### Task item
Word for word, retype the lines from the one containing "1100x681 pixels." to the one containing "You are a computer-use" below, keeping both end lines and dropping the pictures.

### Records for the exercise
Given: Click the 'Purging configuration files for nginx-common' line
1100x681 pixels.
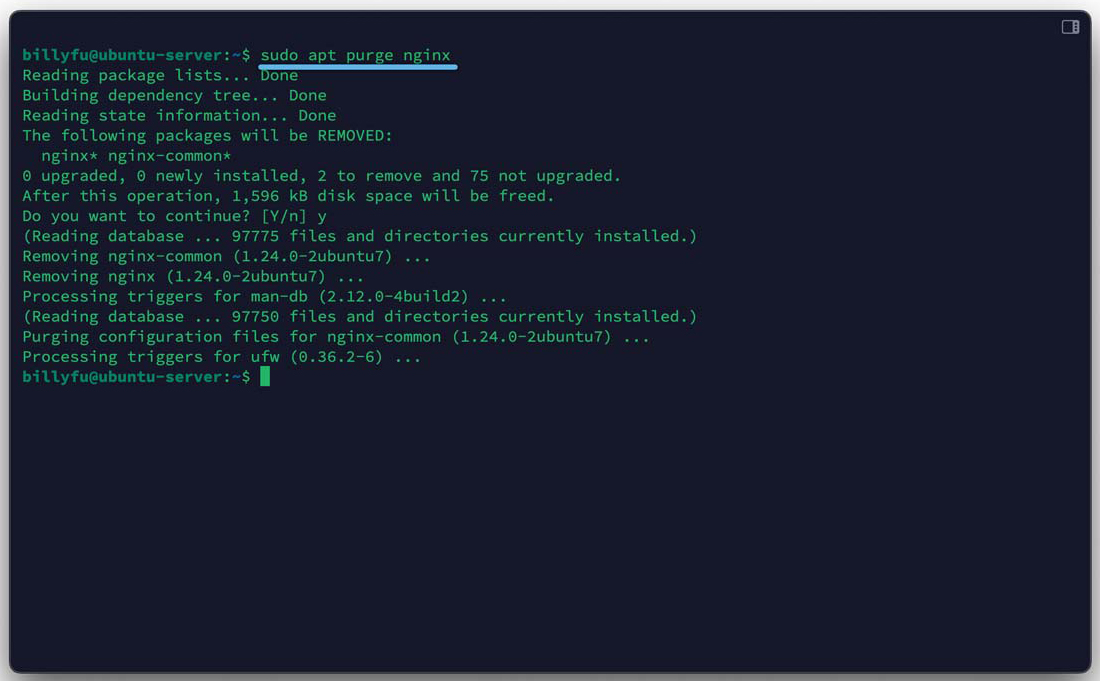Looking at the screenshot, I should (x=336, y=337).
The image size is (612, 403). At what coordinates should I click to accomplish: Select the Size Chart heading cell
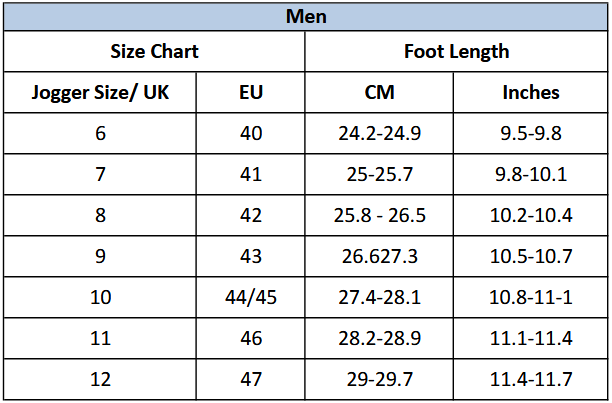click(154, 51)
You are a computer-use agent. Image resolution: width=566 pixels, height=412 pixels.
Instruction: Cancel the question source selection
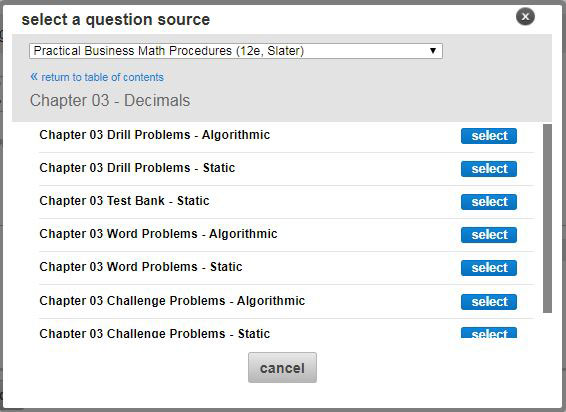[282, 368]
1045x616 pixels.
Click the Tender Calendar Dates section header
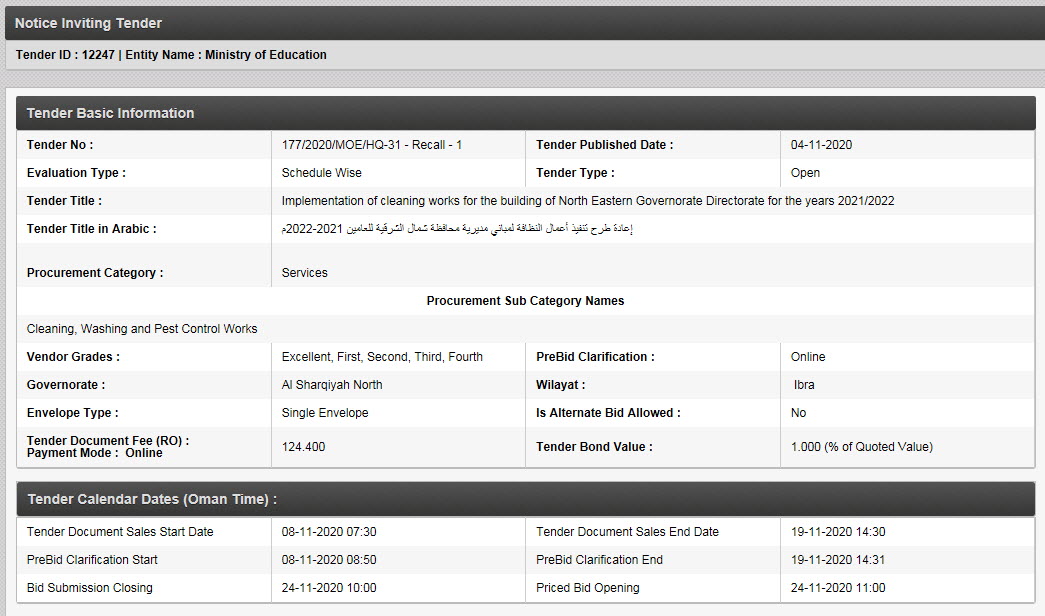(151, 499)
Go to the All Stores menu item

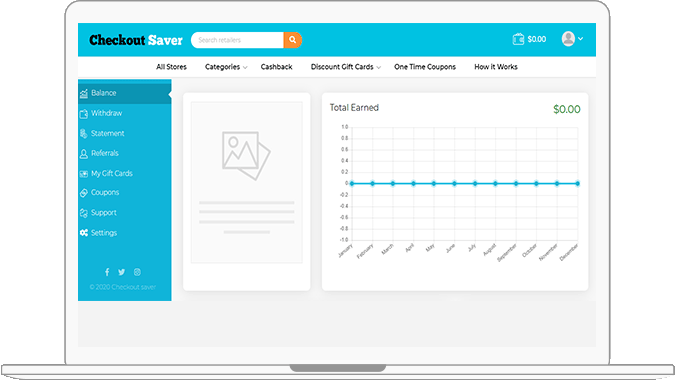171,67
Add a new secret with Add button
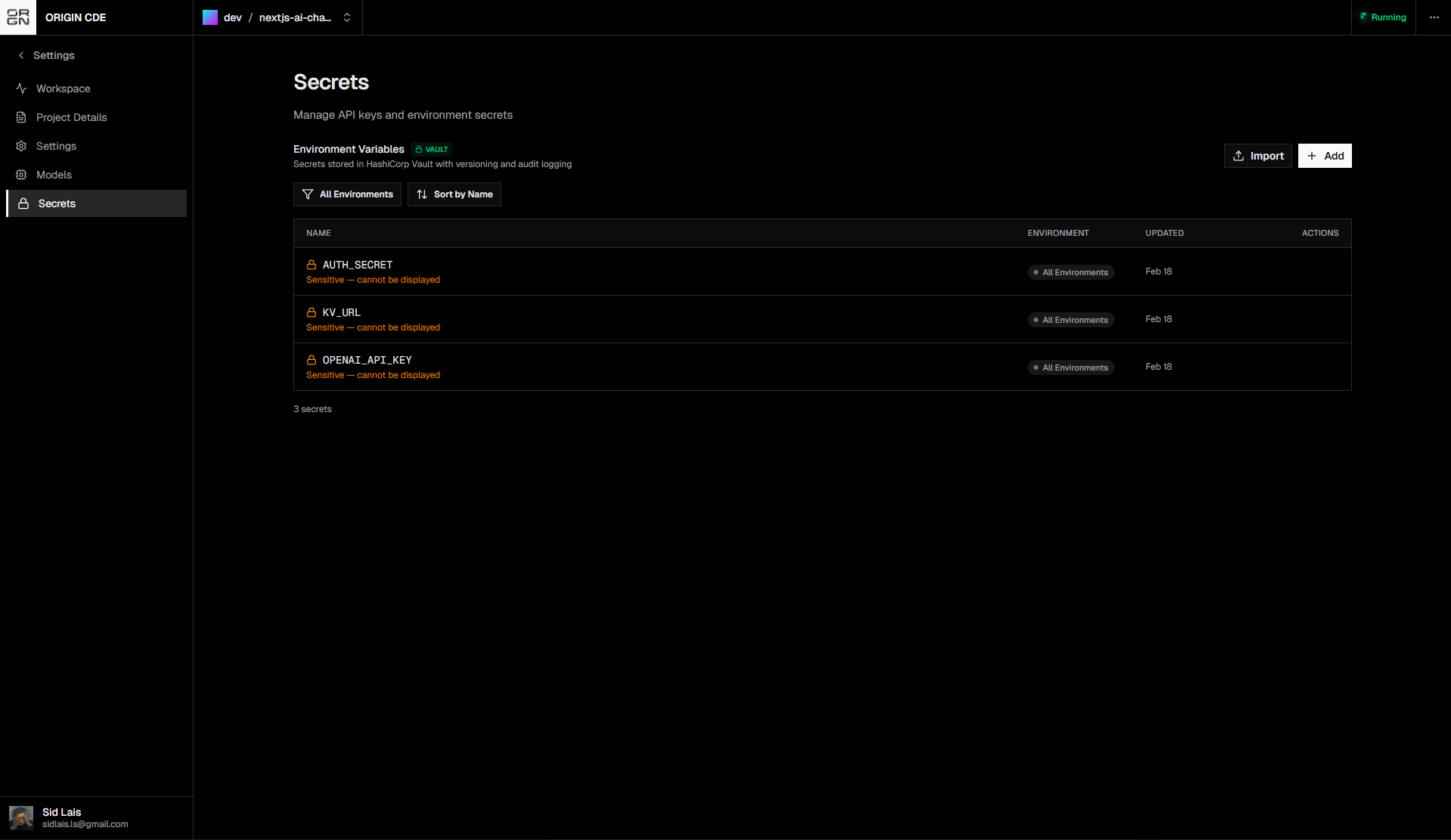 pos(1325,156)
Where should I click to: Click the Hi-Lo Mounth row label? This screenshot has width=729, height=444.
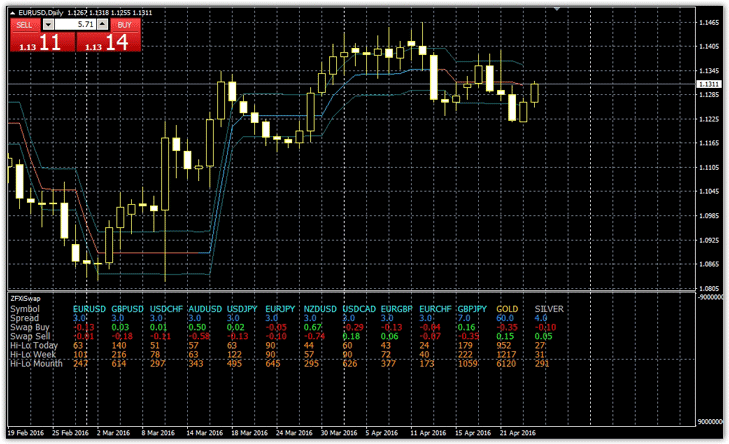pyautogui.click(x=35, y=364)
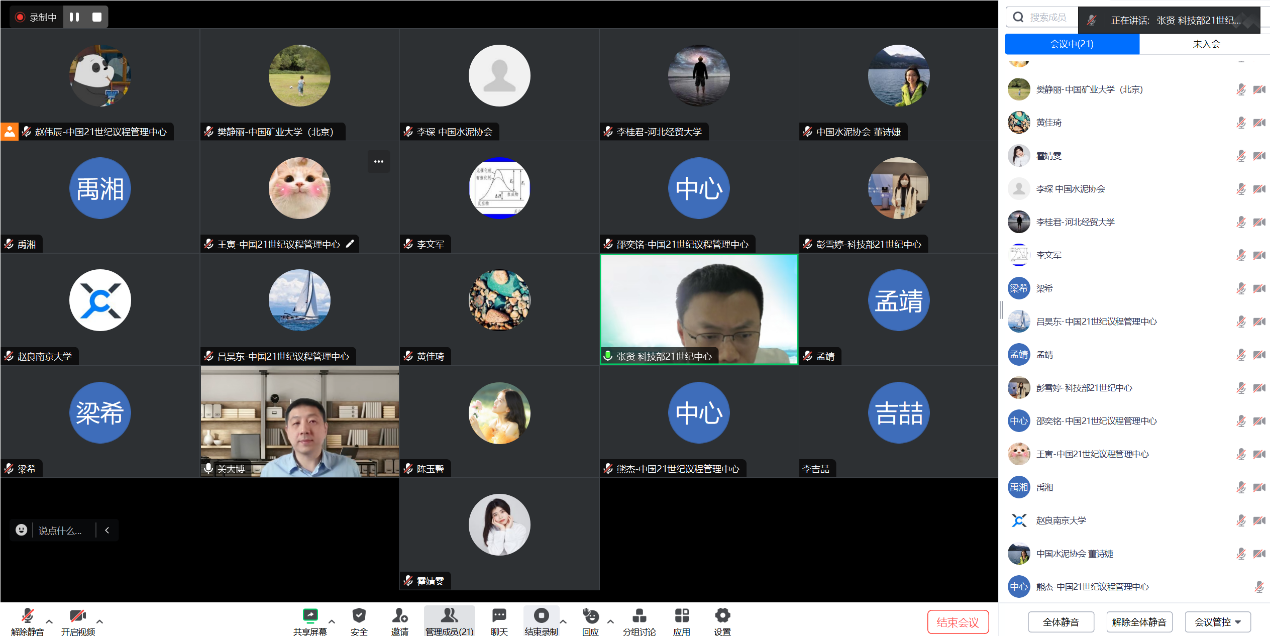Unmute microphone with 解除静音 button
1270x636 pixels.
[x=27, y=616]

### Completed task
1100x681 pixels.
Looking at the screenshot, I should (x=336, y=337).
The image size is (612, 403). At what coordinates should I click to accomplish: Select the Size Chart heading cell
click(154, 51)
You are a computer-use agent. Image resolution: width=566 pixels, height=412 pixels.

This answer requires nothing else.